Drauzio Varella
Popularidade delas vem do sonho com a fonte da juventude e da falta de disposição para atividades físicas
Faltam evidências que justifiquem a indicação de vitaminas para adultos saudáveis, tenho repetido nesta coluna há anos. Não esqueço de fazer a ressalva de que as grávidas podem se beneficiar de algumas delas, como o ácido fólico, importante para o desenvolvimento do sistema nervoso fetal.
Toda vez que escrevo isso, recebo uma avalanche de críticas pouco civilizadas, muitas das quais partem de médicos que se proclamam testemunhas dos benefícios das vitaminas, sais minerais e antioxidantes na saúde de seus pacientes que já eram saudáveis.
Faço esse preâmbulo, caríssima leitora, na vã tentativa de evitar as ofensas de sempre. O texto que se segue traz uma série de recomendações enunciadas, não por mim, mas pelo respeitado United States Preventive Services Task Force, o USPSTF, que acaba de atualizar a análise do impacto dos suplementos vitamínicos no risco de doenças cardiovasculares, câncer e na mortalidade geral da população adulta, bem como de seus efeitos nocivos.
A revisão se concentrou em estudos com adultos saudáveis, de 18 anos ou mais, sem deficiências nutricionais, doenças cardiovasculares, câncer ou outras enfermidades crônicas —com exceção de pressão alta, sobrepeso e obesidade.
Estudos com betacaroteno e vitamina A. Foram avaliados seis ensaios clínicos randomizados, duplo-cegos sobre a suplementação com beta caroteno. Quando comparado ao grupo que tomou placebo, os que receberam betacaroteno diariamente não tiveram redução da mortalidade nem da incidência de doença cardiovascular ou câncer, as duas principais causas de óbito entre nós.
Em dois ensaios randomizados realizados entre adultos com risco de câncer de pulmão —fumantes e trabalhadores expostos ao asbesto—, o grupo que tomou betacaroteno ou betacaroteno associado à vitamina A, apresentou aumento da incidência de câncer de pulmão de 18% e 28%, respectivamente.
Um estudo realizado para avaliar o papel da vitamina A na mortalidade geral não mostrou diferença significativa em relação ao grupo placebo.
Vitamina E. Em nove estudos randomizados a administração diária de vitamina E, por um período de três a dez anos, não foi capaz de reduzir a mortalidade geral ou por eventos cardiovasculares. A incidência e a mortalidade por câncer foram iguais às do grupo-placebo.
Multivitaminas. A revisão analisou nove estudos randomizados. Não foi possível demonstrar benefícios na mortalidade geral, por doenças cardiovasculares ou câncer.
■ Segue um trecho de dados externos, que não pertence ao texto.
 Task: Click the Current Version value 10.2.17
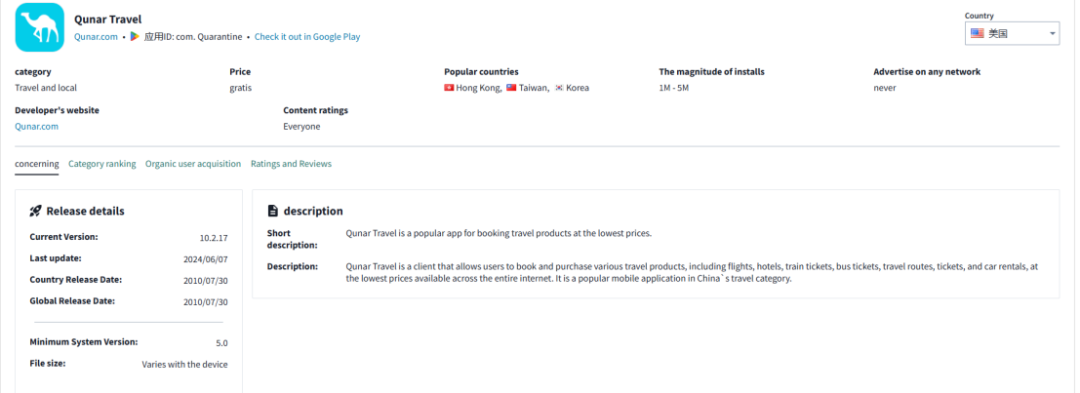[x=214, y=238]
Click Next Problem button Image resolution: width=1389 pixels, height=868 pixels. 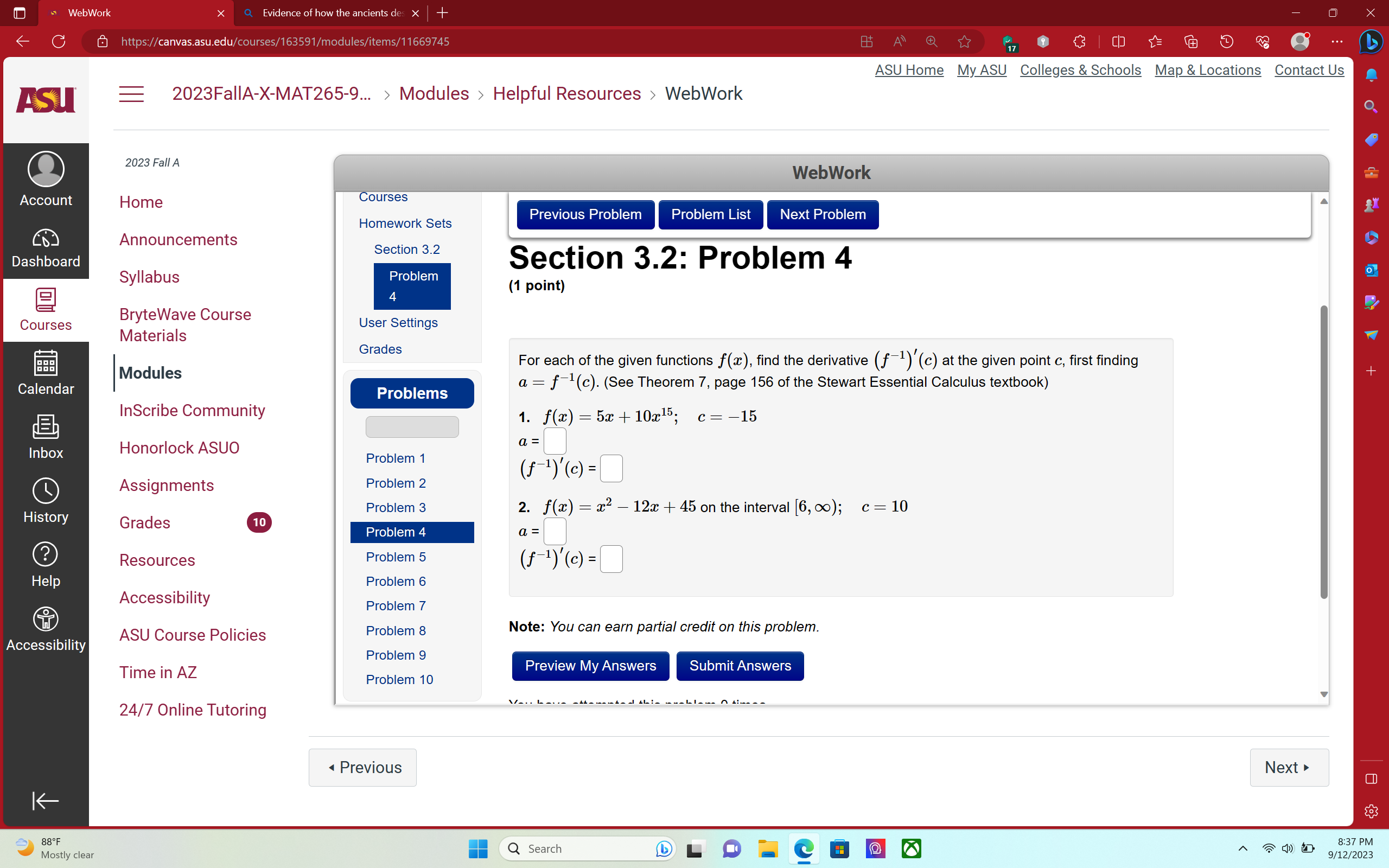(x=822, y=214)

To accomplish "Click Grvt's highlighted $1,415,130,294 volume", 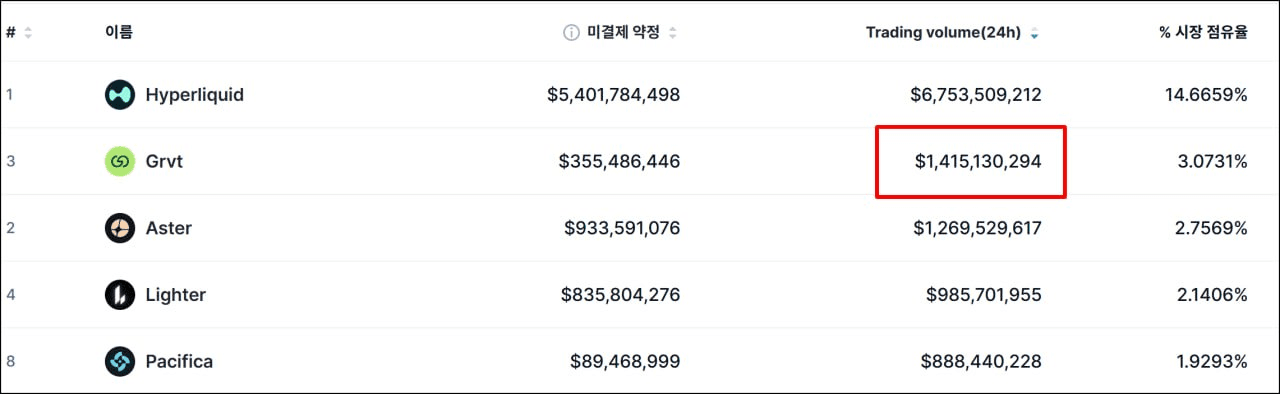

Dos nove, três estudaram especificamente a mortalidade por câncer e doenças cardiovasculares: dois empregaram suplementos multivitamínicos enquanto o terceiro associou um antioxidante às multivitaminas. Não houve benefício.
Vitamina D com ou sem cálcio. Em 32 ensaios randomizados em que a vitamina D foi administrada isoladamente ou associada ao cálcio, não ocorreu diminuição da mortalidade geral ou por doença cardiovascular ou câncer. A incidência de infartos e AVCs foi igual à do grupo-placebo.
Vitamina C. Apesar da popularidade e do consumo disseminado, há apenas dois estudos randomizados. Resultado: nenhum efeito na mortalidade geral, na incidência de eventos cardiovasculares e na mortalidade por câncer.
Selênio. Não há demonstração de efeito benéfico na mortalidade geral, por câncer ou por doenças cardiovasculares.
Malefícios. A maioria dos suplementos não provoca efeitos colaterais importantes. Betacaroteno não deve ser administrado a fumantes e pessoas expostas ao asbesto. Vitamina E em doses diárias entre 111 e 200 unidades aumenta o risco de AVC hemorrágico. Vitaminas D —em doses acima de mil unidades— e vitamina C aumentam o risco de cálculos renais.
Você perguntará, prezado leitor: se não há demonstração de eficácia, de onde vem tanta popularidade das vitaminas?
Primeiro, do sonho com a fonte da juventude que acalanta a humanidade desde os primórdios. Segundo, da nossa falta de disposição para as atividades físicas e para levantar da mesa antes de devorar tudo o que nos ofereceram. Os comprimidos de vitaminas nos dão a sensação de que estamos cuidando bem da saúde, sem nenhum esforço.
Essa ilusão é responsável por um mercado mundial que movimenta US$ 110 bilhões por ano. Nos Estados Unidos são US$ 10 bilhões; no Brasil, R$ 6,6 bilhões anuais.
Tanto dinheiro investido em comprimidos quase sempre inúteis que vão parar no vaso sanitário. Faz sentido?